The idea of qi is far deeper than most modern people suspect. This energy has been seen as traveling through everything, moving between our atoms, wrapping our bones and circling the planet in the stars. Qi is not only the medium of the living, the Chinese see every stage of life as a channel or a river of qi flowing through the entity. We inherit the mixed qi of heaven and earth, and the smaller mixed qi of our mother and father, each of whom carries the qi of all their lines of ancestors.
When people die their qi might not be entirely dispersed. Great emotions can do this, keep the qi trapped in the world of men. The ghost in this instance hardly knows it is a ghost.
At death the astrologer must be consulted who in turn consults the imperial almanac.

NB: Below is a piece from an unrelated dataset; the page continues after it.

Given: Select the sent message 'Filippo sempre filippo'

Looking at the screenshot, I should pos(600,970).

If the luck is in question a sieve or mirror is put up over the door: the sieve represents passing good influence through, the mirror turns back the bad.

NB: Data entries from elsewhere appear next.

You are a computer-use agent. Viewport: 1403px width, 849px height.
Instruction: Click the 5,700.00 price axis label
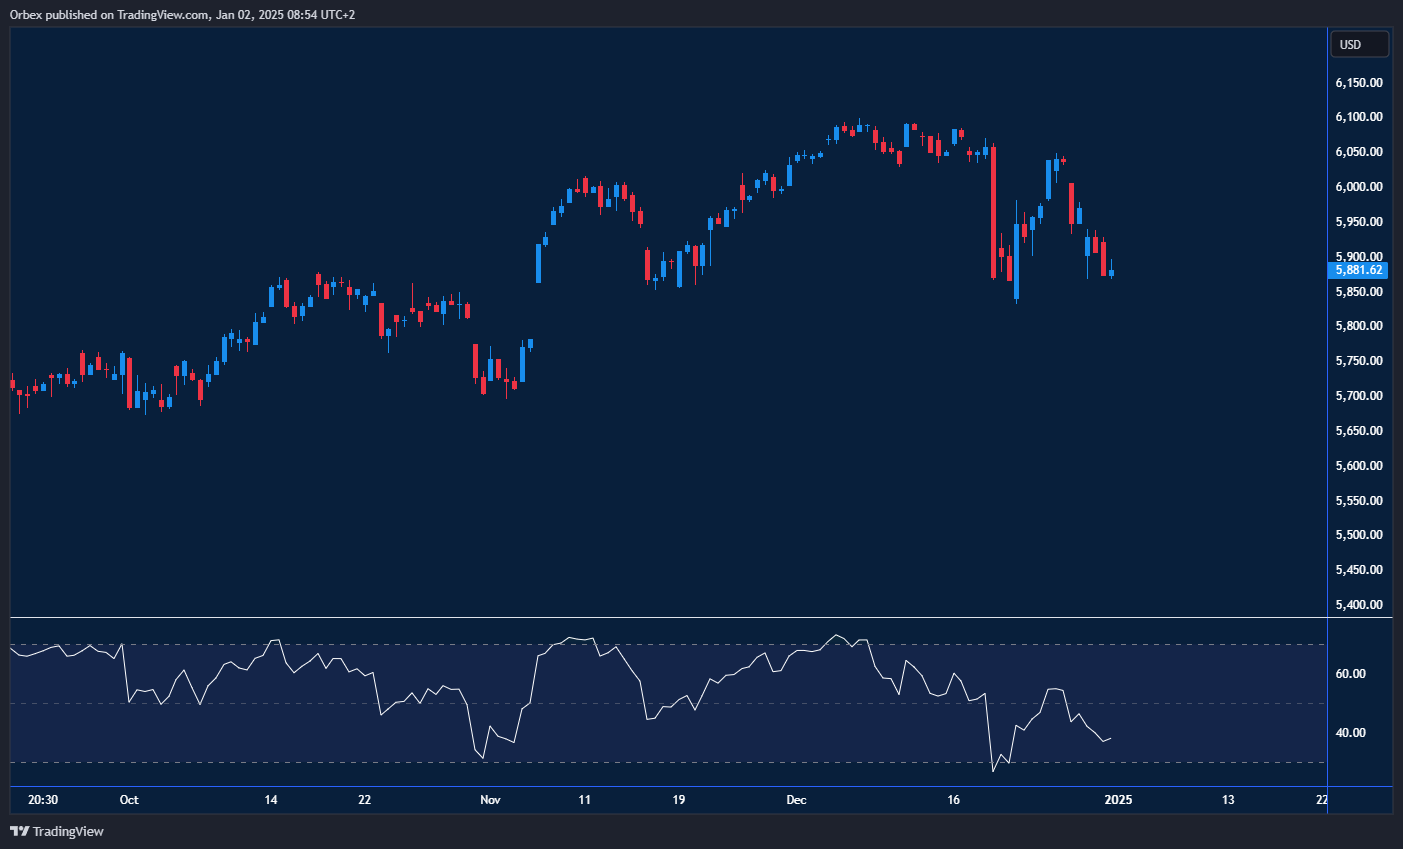[x=1359, y=396]
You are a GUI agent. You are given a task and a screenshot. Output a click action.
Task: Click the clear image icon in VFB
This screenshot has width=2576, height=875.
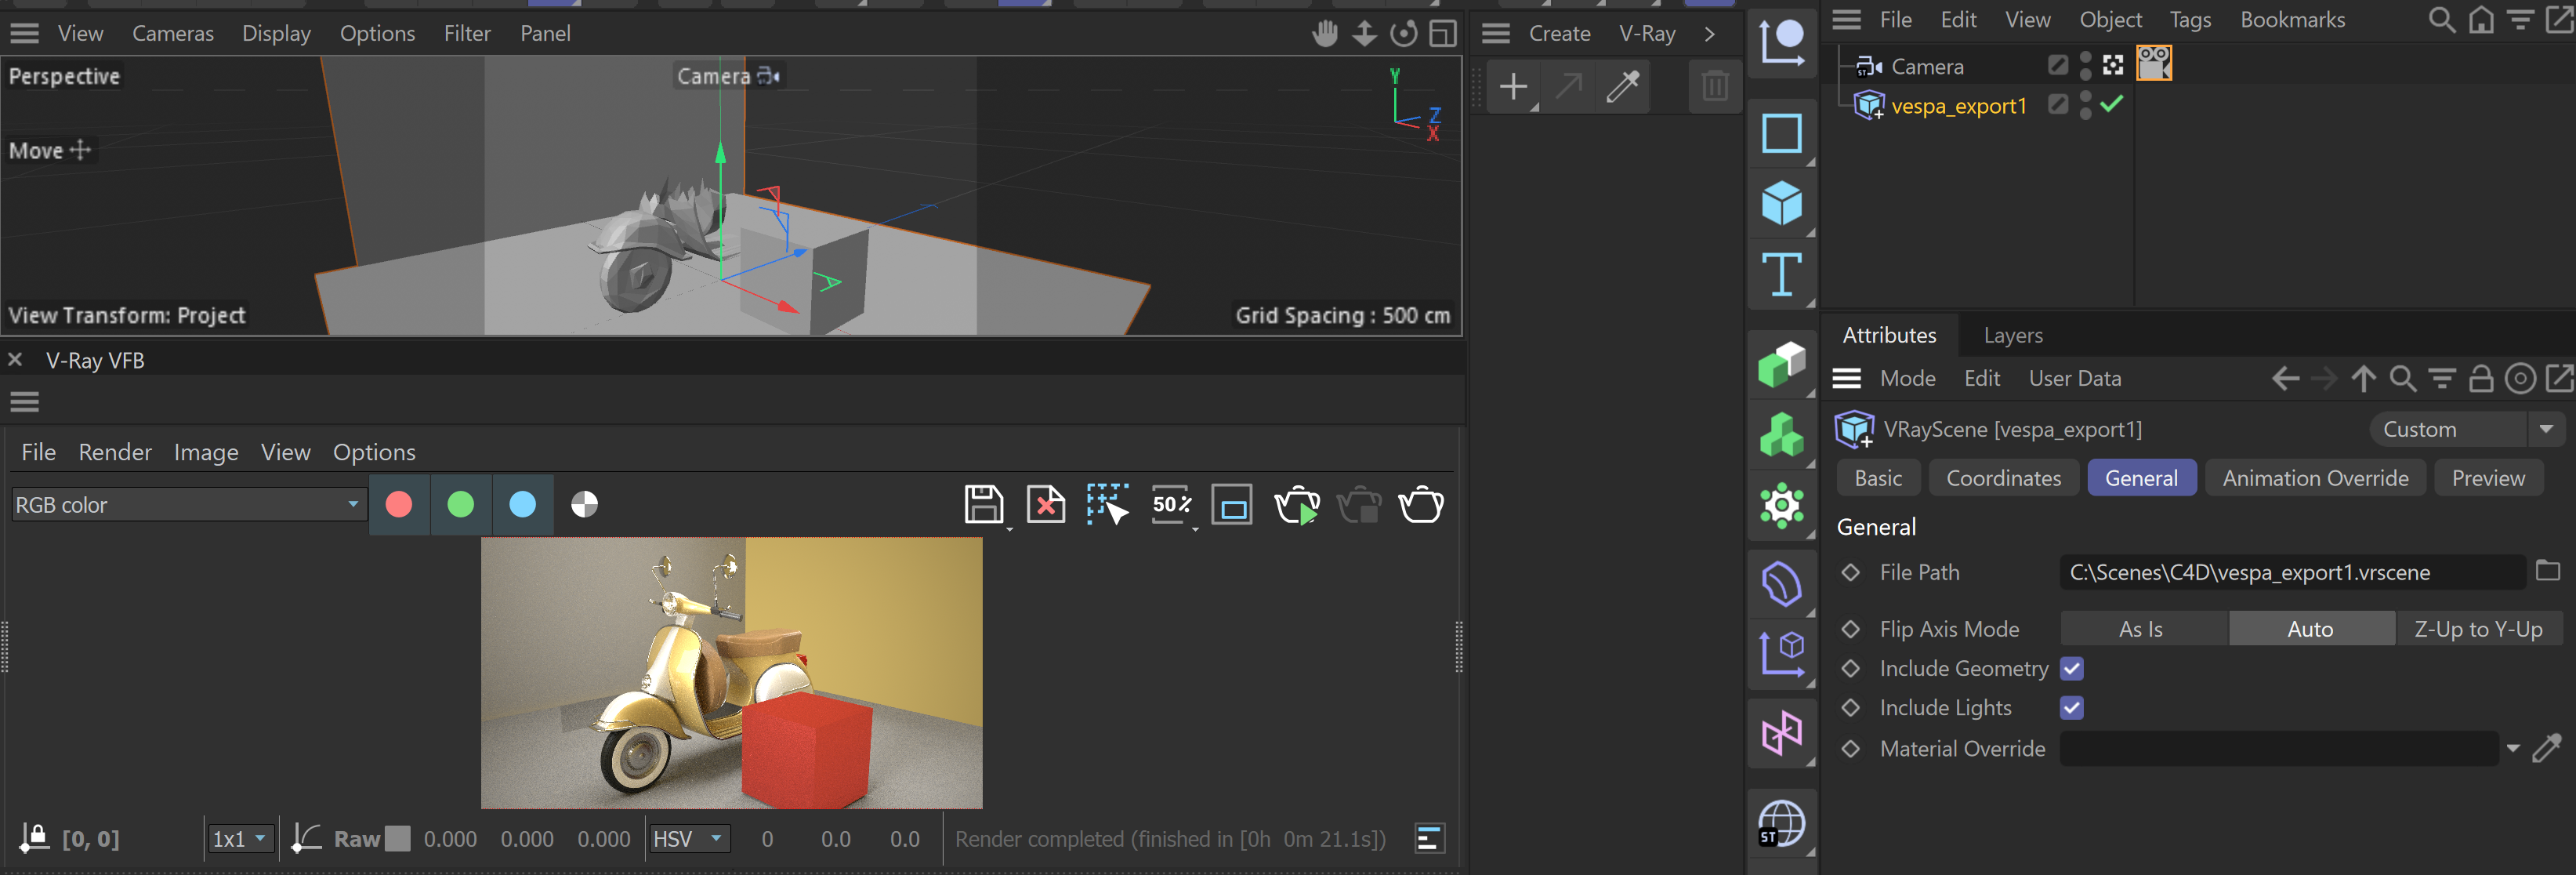(1046, 505)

First the corpse is washed. Then the black strings binding his hair are replaced by blue ones. His face is cleaned and his robes are changed. Rites are performed and he is sent on to the other world.
But not all creatures understand the necessary transition to the next plane. If, for instance, a knot of emotional coal is stuck in the throat there can be no peaceful passage. The spirit which had been unable to detach itself from an outrage, or an anger or even a great love may not break the ties to his life though each passing breath of time, in this breathless limbo, stretches the red string and momentarily devolves to more yin and more tenuous.
An epic battle may leave a field of ghosts under a pale of qi. For many years after the slaughter the captured qi of the horrors experienced may turn the fallen soldiers into the dead but not departed.
As times passes the Gui (ghost) may slowly lose substance becoming a memory of a dream or a fragrance. Without sustenance other than a little transferred concern from the emotional attachments of those left behind, the ghostly existence grows more circumscribed, more depleted. The mobility of life leaks away. The muscles melt off the bones until the joints can barely move. If you visit a Chinese temple anywhere on the planet you will note the very high threshold you must step over to enter; too tall a jump for an enervated spirit. Consider the famous zigzag bridges popular in Japan and China. They offer twin discouragements from the standpoint of a ghost; they stretch themselves over running water and they switch back and forth, easy turns for a human being but far too difficult to negotiate for still-kneed spirits.

Hopping Ghost Puppet
In some sense the differences between Western ideas of ghosts and Chinese ideas are very instructive. The Western ghost is a personality captured by its own will and individuality condemned to relive what it cannot resolve much like a patient trapped in endless therapy sessions. The Chinese ghost was human but, more like our idea of a zombie, is less and less themselves, more creatures of an unbalanced qi. They need rites and exorcisms, not so much acceptance and therapy. It’s much the same in Chinese astrology, medicine, Feng Shui and Qigong; the rectification of the qi is, in some ways, not so personal and therefore often far more effective.